O desporto sempre foi o nosso melhor amigo. Garante noitadas ao invés da tradicional noite bem dormida. Promove debates de café que, banhados a imperial, nos distraem da noção de responsabilidade. Sugere heróis que superam autores, políticos, realizadores, filósofos, cientistas. Tomemos os exemplos de Rosa Mota e Fernando Gomes, referências óbvias da cidade do Porto. A primeira com medalhas de ouro em Jogos Olímpicos, o segundo com duas Botas de Ouro e uma série de títulos colectivos naquela que foi uma das melhores equipas de sempre do FC Porto. Tiago Guedes, director artístico do Teatro Municipal do Porto, lembrou-se que juntar teatro e desporto à mesma mesa podia gerar uma homenagem invulgar. Fez os convites certos e os resultados vão estar à vista amanhã e domingo: “Em Nome da Rosa”, de Pedro Zegre Penim, e “Bibota Doura”, de Miguel Loureiro. Nunca é tarde para voltar a fazer a vénia devida.
A “nossa” Rosa Diz-se que toda a figura pública tem uma capa, objecto que serve para afastar os demónios da fama e os eventuais loucos que a abordam na rua. Para Pedro Zegre Penim, enquanto encenador, era essencial perceber quem era Rosa Mota sem dez objectivas de um metro apontadas à cara. “Foi surpreendente perceber que a maneira como a Rosa se apresenta ao público é exactamente aquilo que a Rosa é: uma pessoa muito simples, divertida. E para a importância que tem não manifesta nenhuma espécie de vedetismo”, começa por contar.
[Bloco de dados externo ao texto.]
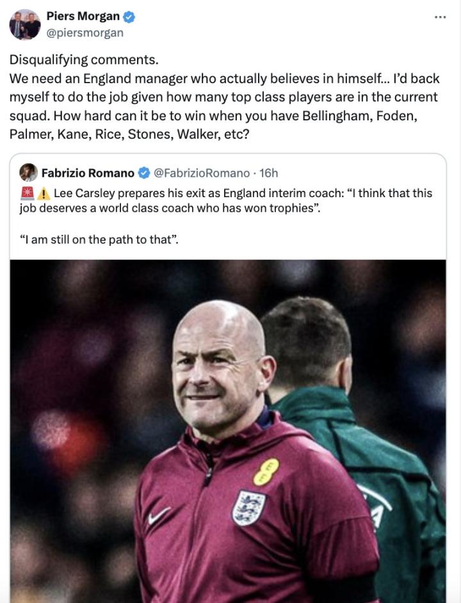The height and width of the screenshot is (603, 461).
Task: Click the yellow EE logo on the jacket
Action: pos(266,471)
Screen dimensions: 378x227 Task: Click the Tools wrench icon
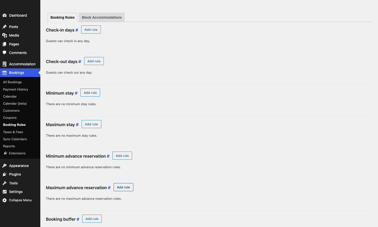[x=5, y=183]
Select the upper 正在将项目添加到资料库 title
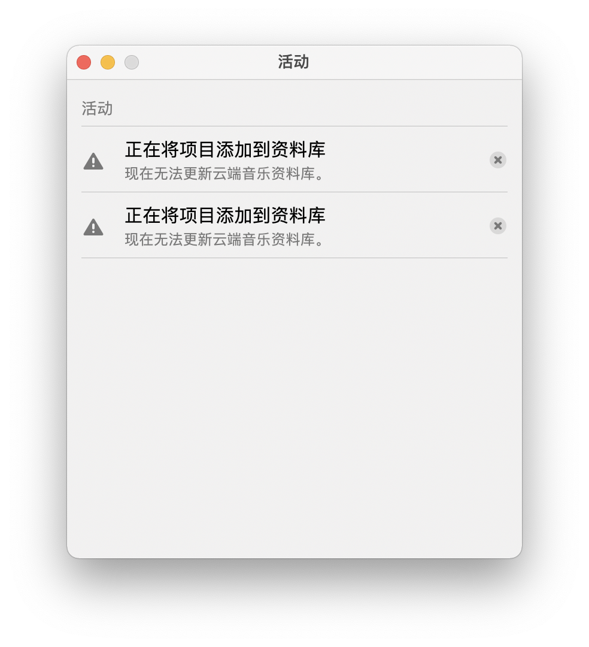This screenshot has height=647, width=589. tap(225, 149)
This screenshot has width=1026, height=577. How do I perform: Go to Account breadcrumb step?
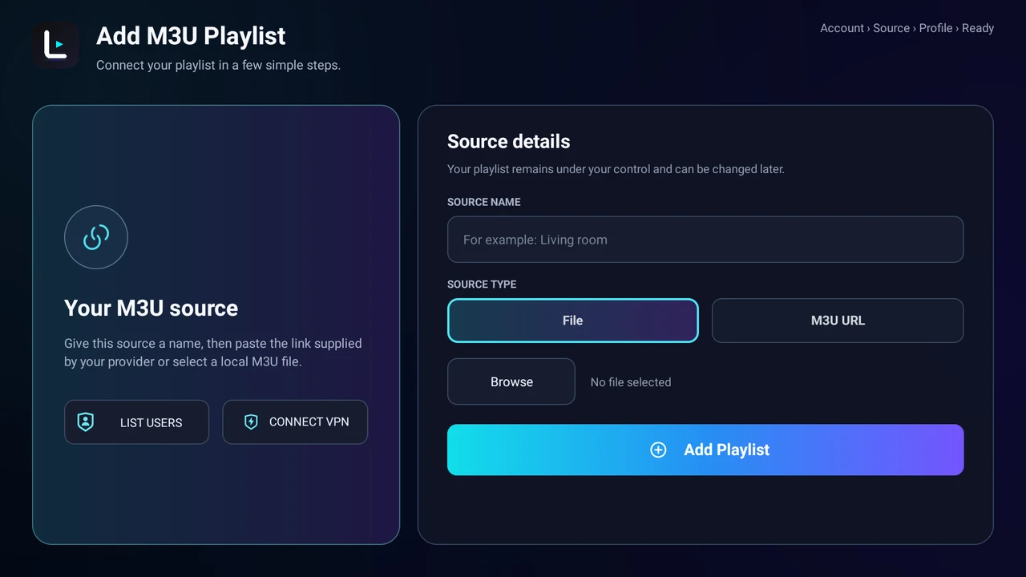pyautogui.click(x=842, y=28)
A peça toma como motor de arranque a Maratona Feminina de Atenas, em 1982, a primeira maratona oficial para mulheres, que Rosa Mota venceu. “Há um lado simbólico nesse fenómeno pelo facto de essa maratona se passar em Atenas e o percurso em questão ser o do mito da antiguidade, na cidade da maratona”, conta. As memórias que vão ressurgir para os que se sentarem no Teatro Municipal do Porto são as mesmas que surgiram a Penim, prova de que ser encenador nem sempre é atestado de imunidade.
Penim não se lembra do momento em pormenor, mas recorda-se de os pais o mandarem para a cama. “Por isso, estar a fazer este espectáculo será reviver aquilo que vivi mais pelos olhos dos adultos nos anos 80”, conta. Além de artista, Zegre Penim tem o bichinho da corrida… ainda que amadora. “Tenho o objectivo de vir a fazer uma maratona, já fiz meia e correu muito bem. Mas não tenho nenhuma ambição, não quero ganhar medalhas, mas também por isto foi mais fácil interessar-me pelo universo da Rosa Mota”, conclui.
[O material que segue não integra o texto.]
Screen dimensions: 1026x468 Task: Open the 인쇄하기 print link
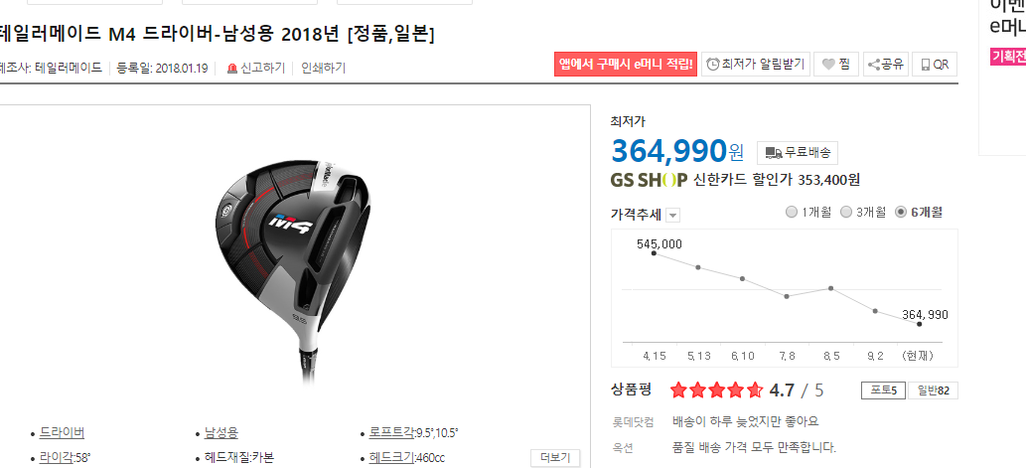[323, 68]
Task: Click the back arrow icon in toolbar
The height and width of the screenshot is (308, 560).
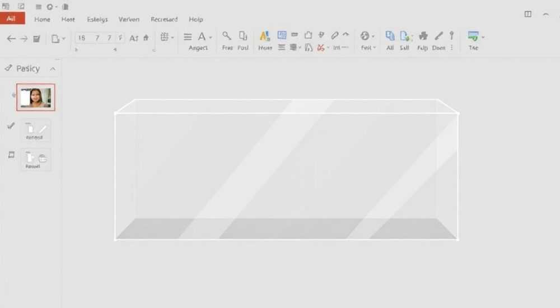Action: [11, 39]
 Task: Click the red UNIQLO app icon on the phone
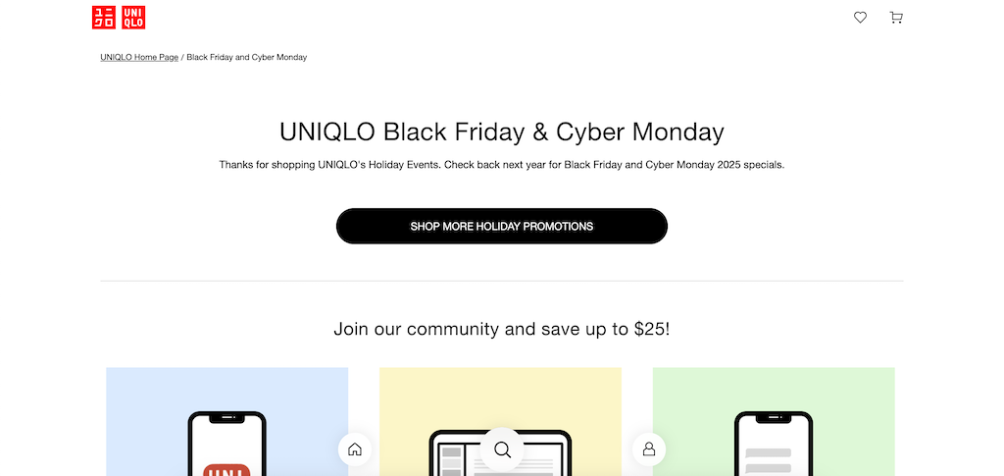pyautogui.click(x=226, y=470)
O eterno bibota Toda a gente fala do tal golo do Madjer. Certo, grande calcanhar, mas convém não esquecer quem era o capitão e matador da equipa: Fernando Gomes. Miguel Loureiro não esquece, ainda que o seu clube seja outro: “Lembro-me de ser adolescente e de o ver jogar na televisão, mas não o conhecia pessoalmente. Aliás, até sou simpatizante do Sporting, mas o Fernando sabe, até costumamos brincar em torno disso.” Com grande ajuda documental do Museu do FC Porto, que disponibilizou o material que originou o texto de “Bibota Douro”, Miguel Loureiro faz uma biografia ao vivo de Fernando Gomes, porque o teatro o permite: “O meu entendimento do teatro é sempre a liberdade do palco, a noção de cena. A cena, por tradição, consubstancia-se apenas na relação com a literatura dos textos dramáticos. Há escritas cénicas que partem dos impulsos mais variados possível, e um jogador de futebol é um impulso perfeitamente válido para iniciar um acto teatral”, remata.
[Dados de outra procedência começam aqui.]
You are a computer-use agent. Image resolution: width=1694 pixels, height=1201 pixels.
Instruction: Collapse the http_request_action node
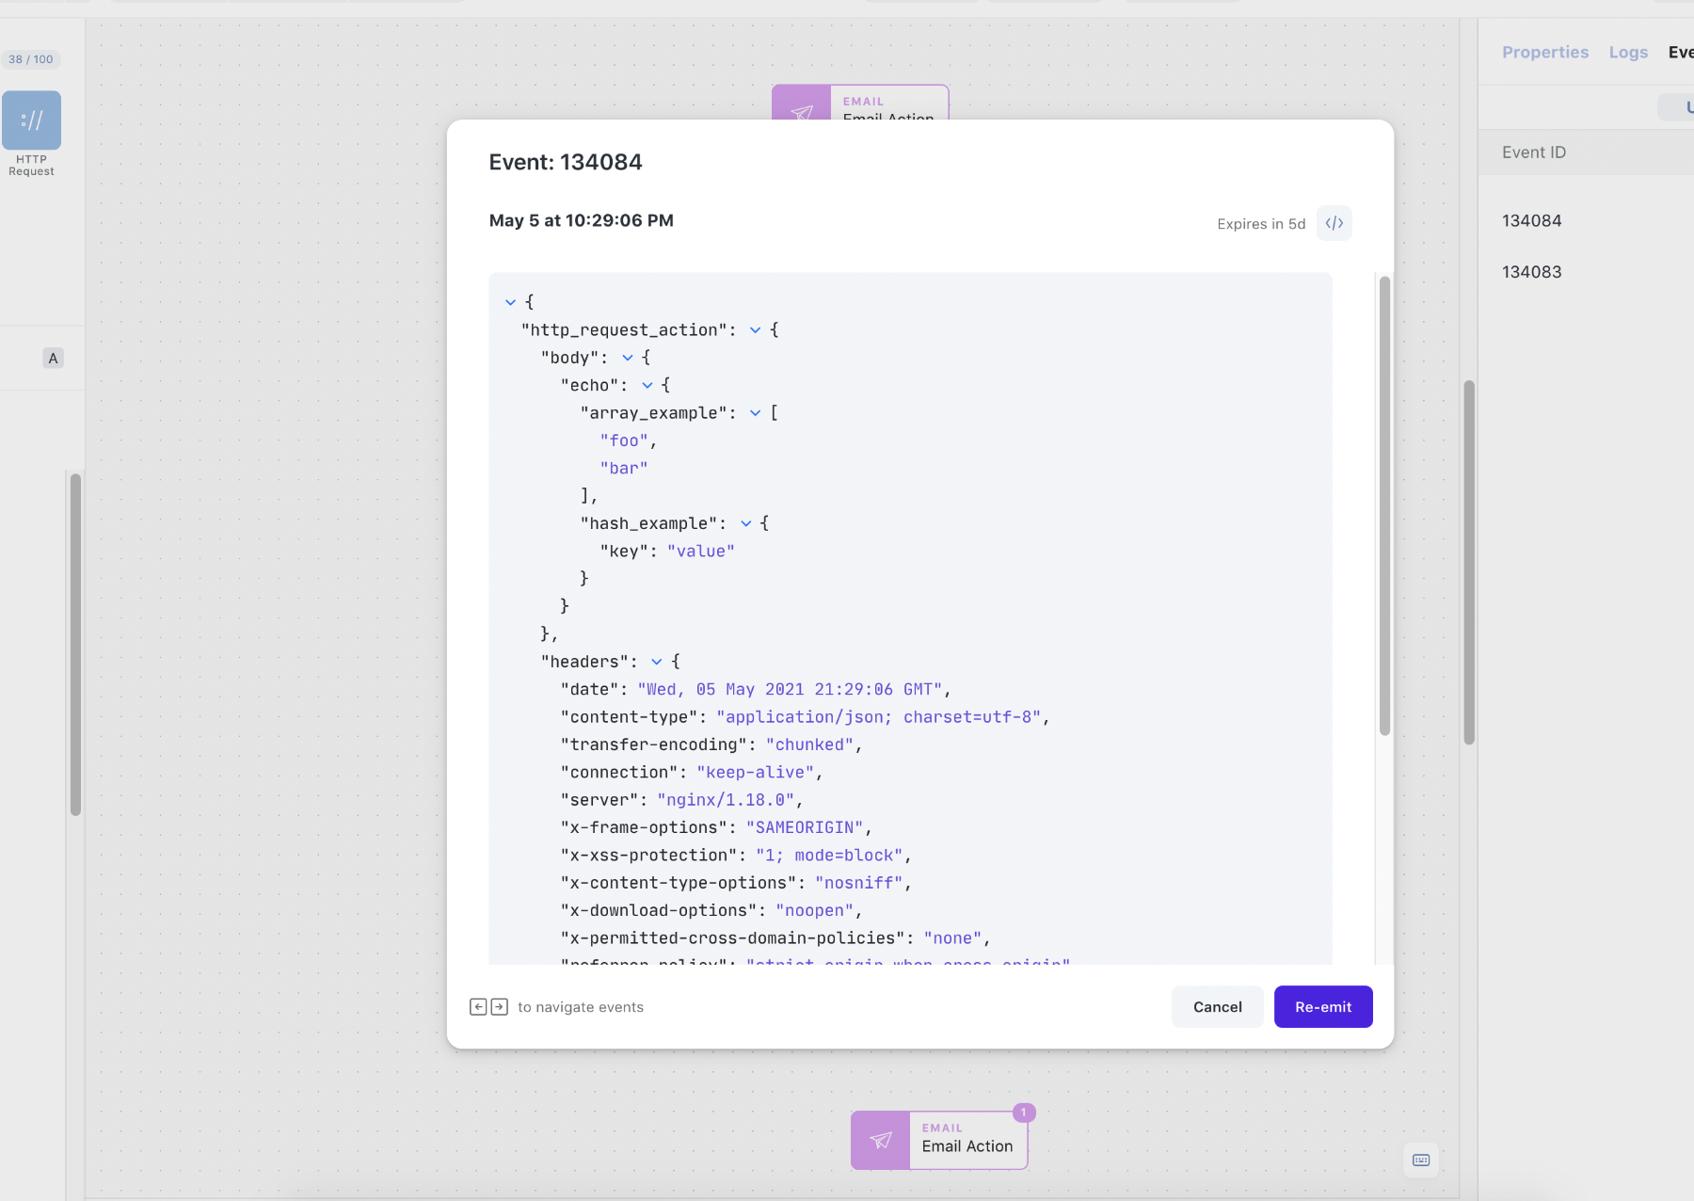[x=755, y=330]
O próprio Bibota, ao telefone, confessa que foram as conversas com Miguel Loureiro, a carga distinta da abordagem que o fez aceitar. “Acho que me vou divertir”, diz. E apesar de não ser um consumidor regular de teatro – “sabe, o futebol, normalmente absorve muito” –, não mostra sinais de nervos: “Sobre a peça em si não sei muito. Se calhar estão a fazer de propósito para me esconder algumas coisas… mas não estou preocupado, não vou ser actor.” A ver vamos.